文書抜粋>
標記に関し、平成一〇年五月、国立療養所犀潟病院において、精神保健及び精神障害者福祉に関する法律(以下、「精神保健福祉法」という。)に基づく措置入院者が、身体的拘束中に死亡するという事例が発生し、新潟県は、平成一〇年七月及び八月に実地指導を実施した。

この結果、入院患者に対する身体的拘束及び隔離について、精神保健指定医の診察及びそれに基づく指示並びに診療録への記載が不十分な事例が判明したことから、平成一〇年九月二五日に精神保健福祉法第三八条の七第一項の規定に基づき、国立療養所犀潟病院に対して、別添のとおり改善命令等が行われたところである。

このことは、我が国の精神医療に対する社会的信用を損ね、また、国立医療機関としての信頼を失墜させたものであり、誠に遺憾である。

資料>
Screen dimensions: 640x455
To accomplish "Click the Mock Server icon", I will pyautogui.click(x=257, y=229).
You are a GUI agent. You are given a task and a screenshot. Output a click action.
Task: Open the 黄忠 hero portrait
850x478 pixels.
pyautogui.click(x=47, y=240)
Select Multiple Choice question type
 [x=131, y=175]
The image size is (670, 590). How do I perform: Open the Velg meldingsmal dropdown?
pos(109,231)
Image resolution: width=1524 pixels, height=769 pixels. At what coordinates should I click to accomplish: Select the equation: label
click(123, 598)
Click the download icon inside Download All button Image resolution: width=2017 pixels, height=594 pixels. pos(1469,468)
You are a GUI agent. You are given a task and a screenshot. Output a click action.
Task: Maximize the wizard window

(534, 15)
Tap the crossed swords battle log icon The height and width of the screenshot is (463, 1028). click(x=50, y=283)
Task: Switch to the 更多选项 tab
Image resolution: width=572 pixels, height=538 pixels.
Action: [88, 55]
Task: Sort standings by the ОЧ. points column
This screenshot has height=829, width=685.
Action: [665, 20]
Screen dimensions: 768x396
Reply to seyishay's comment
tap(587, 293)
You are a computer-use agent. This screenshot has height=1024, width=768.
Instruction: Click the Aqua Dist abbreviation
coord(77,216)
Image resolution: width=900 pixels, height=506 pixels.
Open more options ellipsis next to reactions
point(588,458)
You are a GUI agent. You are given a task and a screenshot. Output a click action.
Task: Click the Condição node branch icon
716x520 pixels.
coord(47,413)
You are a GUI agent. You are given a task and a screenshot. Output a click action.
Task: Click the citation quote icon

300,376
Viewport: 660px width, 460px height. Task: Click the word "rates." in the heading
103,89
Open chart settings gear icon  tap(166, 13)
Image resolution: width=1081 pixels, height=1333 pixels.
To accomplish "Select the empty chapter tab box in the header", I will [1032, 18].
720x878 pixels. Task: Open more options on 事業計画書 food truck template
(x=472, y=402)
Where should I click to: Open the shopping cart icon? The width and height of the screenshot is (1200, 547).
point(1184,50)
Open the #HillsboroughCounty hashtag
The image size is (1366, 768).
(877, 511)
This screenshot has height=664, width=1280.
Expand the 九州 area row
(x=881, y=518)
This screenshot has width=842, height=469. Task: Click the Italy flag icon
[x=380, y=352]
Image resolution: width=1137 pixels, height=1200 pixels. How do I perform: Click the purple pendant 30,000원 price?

練習問題>
1 > 犀潟病院についての文章によると、国立療養所犀潟病院に改善命令等が行われたのはいつか。
2 > 犀潟病院についての文章を、最後の文の後から書き継げ。
資料は犀潟病院についての文章とは別の材料である。

解答>
1 > 平成一〇年九月二五日。

2 >
ついては、貴職におかれては、「精神保健福祉法」、「精神保健福祉法施行規則」及び「精神保健福祉法第三七条第一項の規定に基づく厚生大臣が定める処遇の基準(厚生大臣告示)」等を遵守し、特に左記事項に十分留意の上、入院患者の適正な処遇等の確保に万全を期されるようお願いする。

なお、こうした事例の再発防止のため、精神病床を有する国立病院・療養所について、本省、地方医務(支)局の職員による実地調査を早急に行うこととしているので了知願いたい。

1 入院患者の処遇等に当たって特に留意すべき点

(1) 入院患者の処遇について

① 身体的拘束について

身体的拘束は、制限の程度が強く、また、二次的な身体的障害を生ぜしめる可能性もあるため、代替方法が見出されるまでの間のやむを得ない処置として行われる行動の制限であり、できる限り早期に他の方法に切り替えるよう努めなければならないものとすること。

また、身体的拘束を行うに当たっては、次の事項を遵守すること。

ア 精神保健指定医が診察し、必要と認めた場合に限り行うこと。

イ 当該患者に対して身体的拘束を行う理由を知らせるよう努めるとともに、身体的拘束を行った旨及びその理由並びに身体的拘束を始めた日時を遅滞なく診療録に記載すること。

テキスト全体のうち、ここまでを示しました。